When a lease is signed, the dealer is an intermediary between the funding agency and the consumer.
After signing the contract, the consumer relationship is directly with the institution that makes the lease, except for maintenance and necessary repair of the vehicle.
The terms of each lease are different, but generally, the consumer agrees to pay to use the car during the contract term, by your insurance, excess mileage if the limit is not respected, the cost of repair and / or replace parts and components included in what is known as “wear and tear” (wear and tear) and of course for gasoline.
This last point – the weare and tear “- is where many consumers may suffer serious financial consequences if they do not take the necessary precautions.
To begin with, when delivering the vehicle at the end of the lease contract, it should be presenting him with what the contract is considered “normal wear and tear”.
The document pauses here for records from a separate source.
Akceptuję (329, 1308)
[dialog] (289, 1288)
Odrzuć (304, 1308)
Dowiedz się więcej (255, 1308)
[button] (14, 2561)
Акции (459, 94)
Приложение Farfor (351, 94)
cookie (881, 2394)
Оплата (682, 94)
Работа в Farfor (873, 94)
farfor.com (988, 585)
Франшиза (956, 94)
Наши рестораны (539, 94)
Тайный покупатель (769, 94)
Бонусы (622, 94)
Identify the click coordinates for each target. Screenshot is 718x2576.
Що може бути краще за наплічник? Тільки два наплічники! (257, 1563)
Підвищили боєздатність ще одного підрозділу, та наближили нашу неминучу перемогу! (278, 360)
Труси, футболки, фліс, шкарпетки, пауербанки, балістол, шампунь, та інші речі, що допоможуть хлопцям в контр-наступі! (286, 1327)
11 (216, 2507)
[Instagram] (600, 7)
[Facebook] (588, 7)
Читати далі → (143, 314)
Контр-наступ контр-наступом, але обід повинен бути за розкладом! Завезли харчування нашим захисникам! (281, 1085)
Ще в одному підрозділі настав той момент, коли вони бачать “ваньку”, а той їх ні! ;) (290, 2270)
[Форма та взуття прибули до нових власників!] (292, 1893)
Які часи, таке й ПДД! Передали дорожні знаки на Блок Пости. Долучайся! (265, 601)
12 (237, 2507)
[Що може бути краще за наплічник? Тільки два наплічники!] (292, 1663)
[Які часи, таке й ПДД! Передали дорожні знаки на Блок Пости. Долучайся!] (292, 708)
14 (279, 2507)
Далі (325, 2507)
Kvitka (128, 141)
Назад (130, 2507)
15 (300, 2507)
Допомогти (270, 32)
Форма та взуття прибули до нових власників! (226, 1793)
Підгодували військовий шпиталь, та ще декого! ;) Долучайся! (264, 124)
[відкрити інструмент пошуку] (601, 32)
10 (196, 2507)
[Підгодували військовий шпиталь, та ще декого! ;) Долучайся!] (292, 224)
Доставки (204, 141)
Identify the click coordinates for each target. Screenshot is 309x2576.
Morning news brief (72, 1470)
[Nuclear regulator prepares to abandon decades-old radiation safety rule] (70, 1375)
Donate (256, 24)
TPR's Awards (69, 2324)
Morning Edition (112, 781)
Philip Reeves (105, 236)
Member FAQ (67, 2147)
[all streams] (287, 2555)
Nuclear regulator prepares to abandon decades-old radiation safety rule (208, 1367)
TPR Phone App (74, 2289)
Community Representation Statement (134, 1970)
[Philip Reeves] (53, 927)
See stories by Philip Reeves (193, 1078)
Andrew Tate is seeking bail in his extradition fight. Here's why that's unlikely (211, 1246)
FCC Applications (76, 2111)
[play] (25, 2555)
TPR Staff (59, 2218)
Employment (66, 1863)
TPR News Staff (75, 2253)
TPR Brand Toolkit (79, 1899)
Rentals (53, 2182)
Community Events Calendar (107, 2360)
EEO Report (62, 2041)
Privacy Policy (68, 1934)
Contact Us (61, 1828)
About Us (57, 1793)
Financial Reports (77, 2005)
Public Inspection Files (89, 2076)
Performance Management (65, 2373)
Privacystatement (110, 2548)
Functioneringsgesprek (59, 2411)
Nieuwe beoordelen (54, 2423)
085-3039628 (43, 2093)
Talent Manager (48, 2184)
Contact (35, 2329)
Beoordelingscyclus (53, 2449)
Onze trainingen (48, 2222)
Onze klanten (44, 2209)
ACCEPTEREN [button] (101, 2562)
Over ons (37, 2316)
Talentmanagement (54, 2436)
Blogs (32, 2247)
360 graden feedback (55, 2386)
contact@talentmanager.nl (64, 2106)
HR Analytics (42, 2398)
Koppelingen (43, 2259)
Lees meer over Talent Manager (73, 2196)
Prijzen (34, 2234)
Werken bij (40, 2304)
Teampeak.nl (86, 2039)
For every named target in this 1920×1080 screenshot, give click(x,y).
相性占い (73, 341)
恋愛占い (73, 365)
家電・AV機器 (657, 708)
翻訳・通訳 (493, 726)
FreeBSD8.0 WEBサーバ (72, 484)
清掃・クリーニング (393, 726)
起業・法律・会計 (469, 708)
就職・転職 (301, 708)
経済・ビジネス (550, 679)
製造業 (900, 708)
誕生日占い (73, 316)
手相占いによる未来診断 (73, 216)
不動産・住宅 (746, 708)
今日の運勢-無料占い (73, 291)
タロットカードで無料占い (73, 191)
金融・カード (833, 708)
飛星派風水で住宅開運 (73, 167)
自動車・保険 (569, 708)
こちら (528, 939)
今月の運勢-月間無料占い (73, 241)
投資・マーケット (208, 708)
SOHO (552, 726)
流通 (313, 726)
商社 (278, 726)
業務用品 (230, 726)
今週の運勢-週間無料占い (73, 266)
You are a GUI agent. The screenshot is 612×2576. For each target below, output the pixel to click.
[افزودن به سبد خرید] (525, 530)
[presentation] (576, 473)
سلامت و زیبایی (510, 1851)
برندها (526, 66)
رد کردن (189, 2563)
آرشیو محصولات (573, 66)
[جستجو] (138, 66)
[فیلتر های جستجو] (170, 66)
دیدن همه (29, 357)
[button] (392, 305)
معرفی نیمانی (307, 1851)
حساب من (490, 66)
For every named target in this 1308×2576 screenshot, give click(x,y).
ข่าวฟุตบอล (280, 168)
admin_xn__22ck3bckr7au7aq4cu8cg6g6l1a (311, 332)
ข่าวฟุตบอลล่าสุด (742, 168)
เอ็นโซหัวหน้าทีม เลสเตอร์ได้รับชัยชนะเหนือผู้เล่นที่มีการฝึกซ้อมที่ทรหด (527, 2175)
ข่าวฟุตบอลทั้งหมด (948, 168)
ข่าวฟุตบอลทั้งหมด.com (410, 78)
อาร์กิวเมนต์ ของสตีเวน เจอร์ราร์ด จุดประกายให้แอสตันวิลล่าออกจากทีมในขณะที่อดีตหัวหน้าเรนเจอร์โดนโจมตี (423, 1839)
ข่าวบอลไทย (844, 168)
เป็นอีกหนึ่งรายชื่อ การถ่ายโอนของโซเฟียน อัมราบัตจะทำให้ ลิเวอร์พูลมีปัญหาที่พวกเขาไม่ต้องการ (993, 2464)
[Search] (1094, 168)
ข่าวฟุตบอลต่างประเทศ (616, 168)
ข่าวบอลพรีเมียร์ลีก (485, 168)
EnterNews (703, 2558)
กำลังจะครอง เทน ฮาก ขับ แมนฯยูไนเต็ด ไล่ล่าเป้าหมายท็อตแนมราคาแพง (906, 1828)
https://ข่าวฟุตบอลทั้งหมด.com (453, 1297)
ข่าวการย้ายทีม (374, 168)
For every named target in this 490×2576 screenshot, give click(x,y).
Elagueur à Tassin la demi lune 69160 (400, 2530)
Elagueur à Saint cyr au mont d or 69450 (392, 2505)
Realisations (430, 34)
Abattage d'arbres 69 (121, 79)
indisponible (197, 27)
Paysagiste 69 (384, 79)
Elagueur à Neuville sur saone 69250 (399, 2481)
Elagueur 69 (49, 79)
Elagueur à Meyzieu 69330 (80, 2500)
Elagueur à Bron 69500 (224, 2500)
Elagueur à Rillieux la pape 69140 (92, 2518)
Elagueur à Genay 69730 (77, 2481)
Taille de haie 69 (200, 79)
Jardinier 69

Most lease contracts specify that the consumer is responsible for the replacement of parts which normally wear out with use of the car: tires, lights, wipers, brake systems, etc.
When a customer returns a vehicle with any one or more of the above problems, the company that funded the lease – not the dealer – will force you to pay for the replacement of worn parts and / or necessary repairs to that vehicle is in “normal conditions” after the wear and tear of the contract term.
For all this, it is important to ensure that the contracts include specific descriptions spbr the “were and tear”. There are insurance policies that protect against these bullrings, but this obviously raises the total cost of the lease, but can save a lot in the end.
The potneciales problems “were and tear” excessive usually detected prior to returning the car or regular maintenance service inspection.
In all cases, repairs must be documented by the consumer to be made to the satisfaction of the agency lease.